Since I am Laurie Kazan-Allen’s older brother, I take attacks on her quite personally, and am always ready to spring to her defense. However, in this case, she clearly doesn’t need my help; it is clear that she is engaged in a battle of wits with a group of unarmed men whose ignorance and incompetence is outweighed only by their lack of integrity and common decency, and she has already won the fight.
At the risk of being accused of ‘piling on’, i would only offer an additional point with respect to the part of the attacks against me and our firm by these same forces; to wit that we benefit financially from stopping the sale of asbestos around the world. it is true that our work is devoted to representing workers and their families in litigation in the US that is based on asbestos cancer and the devastation it causes. But we in fact support the ban EVEN THOUGH it is against our financial self-interest!

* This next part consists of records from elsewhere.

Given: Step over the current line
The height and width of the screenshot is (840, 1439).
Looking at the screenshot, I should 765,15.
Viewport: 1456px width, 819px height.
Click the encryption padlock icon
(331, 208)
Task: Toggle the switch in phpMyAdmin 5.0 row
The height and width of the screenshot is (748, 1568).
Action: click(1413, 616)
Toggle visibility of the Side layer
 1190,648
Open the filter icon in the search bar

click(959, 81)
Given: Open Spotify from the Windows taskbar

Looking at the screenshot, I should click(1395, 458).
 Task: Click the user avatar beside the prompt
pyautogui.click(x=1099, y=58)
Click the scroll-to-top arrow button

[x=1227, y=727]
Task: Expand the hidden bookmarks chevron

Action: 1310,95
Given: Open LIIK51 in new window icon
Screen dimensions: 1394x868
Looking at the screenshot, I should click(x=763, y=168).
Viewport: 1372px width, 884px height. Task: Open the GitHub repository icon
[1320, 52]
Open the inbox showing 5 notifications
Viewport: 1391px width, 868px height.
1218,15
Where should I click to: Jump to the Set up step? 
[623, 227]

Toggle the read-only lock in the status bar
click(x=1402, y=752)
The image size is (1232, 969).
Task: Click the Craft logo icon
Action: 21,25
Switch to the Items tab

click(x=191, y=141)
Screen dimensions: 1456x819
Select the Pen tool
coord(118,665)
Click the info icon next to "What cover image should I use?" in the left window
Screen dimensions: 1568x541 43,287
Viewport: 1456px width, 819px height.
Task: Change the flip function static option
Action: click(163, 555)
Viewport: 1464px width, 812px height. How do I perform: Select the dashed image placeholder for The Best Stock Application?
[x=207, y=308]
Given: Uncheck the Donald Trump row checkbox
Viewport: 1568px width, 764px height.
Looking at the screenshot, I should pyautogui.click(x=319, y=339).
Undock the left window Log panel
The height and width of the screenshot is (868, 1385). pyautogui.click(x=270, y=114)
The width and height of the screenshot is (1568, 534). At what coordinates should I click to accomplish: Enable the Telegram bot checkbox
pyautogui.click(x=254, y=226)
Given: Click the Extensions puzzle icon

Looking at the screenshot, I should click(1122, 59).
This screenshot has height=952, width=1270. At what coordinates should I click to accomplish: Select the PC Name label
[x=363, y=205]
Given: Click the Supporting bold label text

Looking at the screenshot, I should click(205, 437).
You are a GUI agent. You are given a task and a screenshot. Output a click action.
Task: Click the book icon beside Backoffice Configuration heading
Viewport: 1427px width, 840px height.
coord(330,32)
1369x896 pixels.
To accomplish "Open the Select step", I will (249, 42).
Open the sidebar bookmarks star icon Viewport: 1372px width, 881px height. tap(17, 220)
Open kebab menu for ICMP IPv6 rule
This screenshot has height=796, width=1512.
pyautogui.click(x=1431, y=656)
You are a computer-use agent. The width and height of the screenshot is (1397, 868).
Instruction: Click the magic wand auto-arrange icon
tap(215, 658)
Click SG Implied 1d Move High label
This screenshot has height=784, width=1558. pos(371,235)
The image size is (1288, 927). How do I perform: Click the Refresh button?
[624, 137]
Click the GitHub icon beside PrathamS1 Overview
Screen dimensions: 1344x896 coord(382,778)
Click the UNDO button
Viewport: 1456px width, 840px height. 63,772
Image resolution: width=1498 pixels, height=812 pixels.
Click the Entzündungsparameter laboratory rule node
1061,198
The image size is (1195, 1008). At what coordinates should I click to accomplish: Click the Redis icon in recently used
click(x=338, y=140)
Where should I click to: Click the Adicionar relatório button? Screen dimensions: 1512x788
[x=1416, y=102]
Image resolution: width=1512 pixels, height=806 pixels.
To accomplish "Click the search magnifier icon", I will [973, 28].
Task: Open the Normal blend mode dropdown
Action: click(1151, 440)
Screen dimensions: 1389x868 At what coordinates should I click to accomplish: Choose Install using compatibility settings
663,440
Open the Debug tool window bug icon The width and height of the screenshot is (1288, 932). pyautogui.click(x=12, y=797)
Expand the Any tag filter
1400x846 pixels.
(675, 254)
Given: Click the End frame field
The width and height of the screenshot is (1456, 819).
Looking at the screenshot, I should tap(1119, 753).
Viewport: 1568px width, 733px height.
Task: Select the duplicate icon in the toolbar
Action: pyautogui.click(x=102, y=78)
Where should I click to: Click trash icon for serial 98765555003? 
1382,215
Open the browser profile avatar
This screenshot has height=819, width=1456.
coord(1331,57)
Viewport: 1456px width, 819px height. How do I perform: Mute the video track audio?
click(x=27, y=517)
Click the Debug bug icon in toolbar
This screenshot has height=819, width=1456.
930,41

Had asbestos been banned in 1960, when the world knew it caused mesothelioma, we would have had far fewer clients, since the litigation would have mostly disappeared 25 years ago; had it been banned by the 1940s when it was clear asbestos caused lung cancer, the litigation would have ended 30-35 years ago; and had it been banned by the early 1930s, when it was clear that asbestos caused often fatal lung disease, there would have been no court cases at all for us to do when I started in 1974.
We support the movement to ban asbestos because we have seen close up and at first hand what asbestos has done, and continues to do, to the thousands of workers and their family members we have been privileged to represent, for whom monetary compensation is often important, but always wholly inadequate to make up for the agonizing deaths, destruction of families, ruined lives, and traumatized communities it leaves in its wake.
We know that there will be asbestos deaths for decades to come, but hope for a world-wide ban soon, so that when our grandchildren look back they will know of asbestos disease only from the history books.
We couldn’t be prouder of what IBAS and Laurie Kazan-Allen have done, and are honored to support their efforts. we invite others to join us in working for a world wide asbestos ban.